Zero-shot Learning : An Introduction

Deep learning based models have achieved the state of the art performance for image recognition and object detection tasks in the recent past. Many of these models are able to achieve human level performance on complex image classification datasets like ImageNet which includes a thousand diverse object classes. However, these models rely on supervised training paradigm and their performance heavily depends on the availability of labelled training data. Also, the classes that the models can recognize are limited to those they were trained on.

This makes these models less useful in realistic scenarios where there might not be enough labelled images for all classes during training. Also, since it is practically not possible to train on images of all possible objects, we want our model to recognize images from classes it did not see during the training phase.This is where the Zero-shot learning paradigm comes to use.

In this blog post we cover the following

The basics of zero-shot learning paradigm and the problem settings in which it can be applied.
The challenges that prove to be crucial in deciding how well a zero-shot recognition model performs at test time.
Two methodologies that can be used to solve the zero-shot recognition problem. We will also understand how these specific models address the challenges of zero-shot recognition.
How is evaluation done at test time.

What is zero-shot learning?

Humans are capable of recognizing novel objects that they have never seen in the past given some information/description about them.
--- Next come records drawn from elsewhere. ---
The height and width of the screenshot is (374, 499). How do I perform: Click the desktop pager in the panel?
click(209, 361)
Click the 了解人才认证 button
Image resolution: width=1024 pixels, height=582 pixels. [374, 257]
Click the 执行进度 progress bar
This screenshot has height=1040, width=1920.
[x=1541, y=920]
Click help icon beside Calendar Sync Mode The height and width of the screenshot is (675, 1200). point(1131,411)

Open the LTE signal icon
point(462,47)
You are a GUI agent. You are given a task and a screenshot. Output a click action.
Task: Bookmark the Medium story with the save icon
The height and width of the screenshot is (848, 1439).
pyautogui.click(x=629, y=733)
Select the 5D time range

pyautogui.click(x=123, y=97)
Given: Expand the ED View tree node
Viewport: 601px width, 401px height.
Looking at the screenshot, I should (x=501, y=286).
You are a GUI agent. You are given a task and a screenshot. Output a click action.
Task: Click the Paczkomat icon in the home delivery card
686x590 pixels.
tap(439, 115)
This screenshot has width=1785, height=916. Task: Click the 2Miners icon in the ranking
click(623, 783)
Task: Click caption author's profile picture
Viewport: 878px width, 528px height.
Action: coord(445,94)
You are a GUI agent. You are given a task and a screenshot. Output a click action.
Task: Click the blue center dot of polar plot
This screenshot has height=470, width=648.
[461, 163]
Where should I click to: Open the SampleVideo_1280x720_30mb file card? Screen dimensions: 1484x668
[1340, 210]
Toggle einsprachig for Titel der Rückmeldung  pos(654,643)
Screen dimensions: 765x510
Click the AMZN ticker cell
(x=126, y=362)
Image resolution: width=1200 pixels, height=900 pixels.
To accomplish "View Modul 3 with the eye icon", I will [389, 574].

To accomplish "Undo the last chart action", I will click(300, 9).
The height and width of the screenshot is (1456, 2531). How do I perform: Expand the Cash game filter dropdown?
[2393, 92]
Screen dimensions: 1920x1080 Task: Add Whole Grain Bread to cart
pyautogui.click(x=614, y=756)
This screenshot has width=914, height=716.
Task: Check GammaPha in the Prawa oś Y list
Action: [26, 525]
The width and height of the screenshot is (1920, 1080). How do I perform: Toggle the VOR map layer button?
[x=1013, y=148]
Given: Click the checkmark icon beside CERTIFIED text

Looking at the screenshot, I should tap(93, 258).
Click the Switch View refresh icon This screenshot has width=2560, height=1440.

For example, let’s say you have seen a horse but never seen a zebra. If I tell you that a zebra looks like a horse but it has black and white stripes, you will probably immediately recognize a zebra when you see it.

This is what zero-shot learning aims to tackle.

Zero-shot classification refers to the problem setting where we want to recognize objects from classes that our model has not seen during training.

In zero shot learning the data consists of

Seen classes: These are classes for which we have labelled images during training
Unseen classes: These are classes for which labelled images are not present during the training phase.
Auxiliary information: This information consists of descriptions/semantic attributes/word embeddings for both seen and unseen classes at train time. This information acts as a bridge between seen and unseen classes (as we will see later in the post).

Formalizing Zero-Shot Learning

Let me introduce some formal notation to clearly understand the various problem settings in zero-shot learning.

Let $S$ denote the set of data for seen classes. $S$ consists of several images (each image is denoted by $x$ ), the associated labels (denoted by $y$ ), and the auxiliary information (denoted by $h_y$ ).

Let’s see a specific example to the notation does not scare us.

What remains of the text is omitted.